Best Buy exits Europe with Carphone sale
By Dhanya Skariachan and Paul Sandle
NEW YORK/LONDON (Reuters) - U.S. retailer Best Buy Co Inc (BBY.N: Quote) retreated from an ill-timed European expansion on Tuesday by selling its stake in a joint venture to Carphone Warehouse Group CPW.L for less than half of what it paid five years ago.
The 500 million pounds ($775 million) sale is the latest sign the world's largest consumer electronics chain is scaling back overseas ambitions to focus on its mainstay U.S. business, which faces cut-throat competition from the likes of Wal-Mart Stores Inc (WMT.N: Quote) and Amazon.com Inc (AMZN.O: Quote).
"The sale allows management to eliminate the European distraction, as it has been a much-debated topic in the investment community for some time," JP Morgan analyst Christopher Horvers said. "It also fully unwinds an ill-timed conquest into Europe."
The move, which will boost Best Buy's cash levels, could be a precursor to Best Buy resuming its share repurchase program, which it had put on ice last year, when results fell off the cliff, said BB&T Capital Markets analyst Anthony Chukumba.
Best Buy shares touched a year-high of $26.86 on Tuesday, while Carphone shares rose 17.8 percent at an all-time high of 240 pence.

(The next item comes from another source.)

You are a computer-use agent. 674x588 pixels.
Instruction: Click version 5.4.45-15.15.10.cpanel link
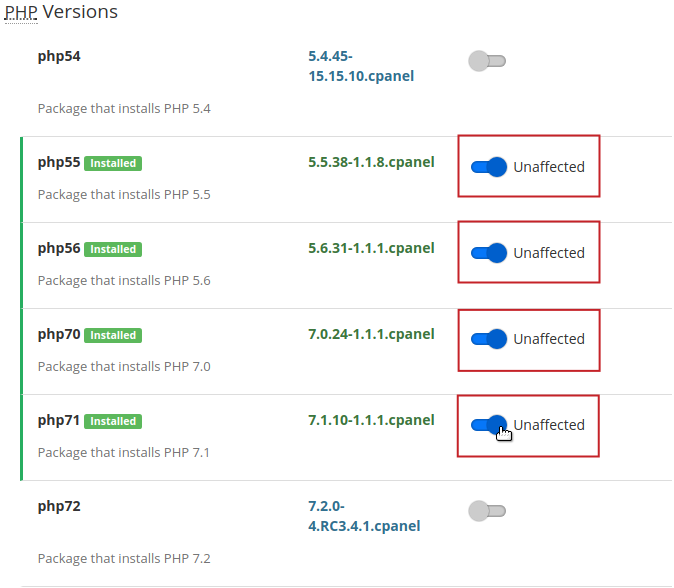pos(360,66)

The deal will strengthen Best Buy's balance sheet, simplify its business and improve its return on invested capital, CEO Hubert Joly said in a statement, adding that the timing and economics felt right for the deal.
But allowing for currency fluctuations, the price is less than half the roughly $2.1 billion Best Buy paid in 2008 for 50 percent of the independent mobile seller's retail operations.

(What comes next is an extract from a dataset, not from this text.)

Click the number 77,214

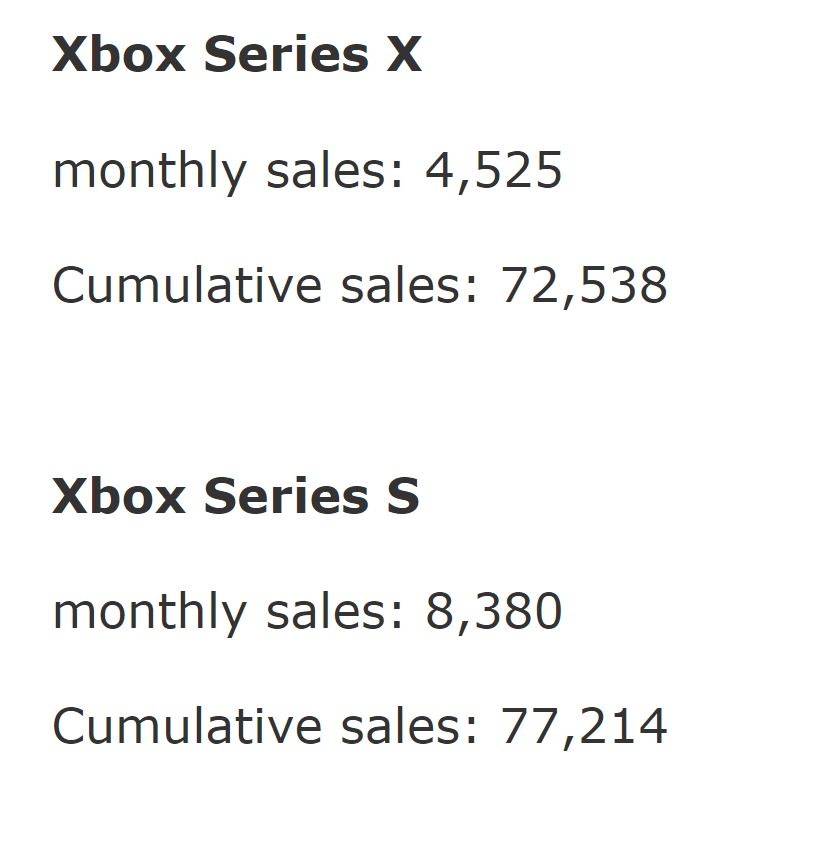click(x=584, y=728)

"(Best Buy) basically paid 1.1 billion (pounds) for the same half they are selling back to us today for a lot less," said Carphone Chief Executive Roger Taylor. "When they bought in, they had aspirations to put Best Buy stores across Europe, and they probably paid a premium for that, and in the end that strategy didn't work for many reasons." Continued...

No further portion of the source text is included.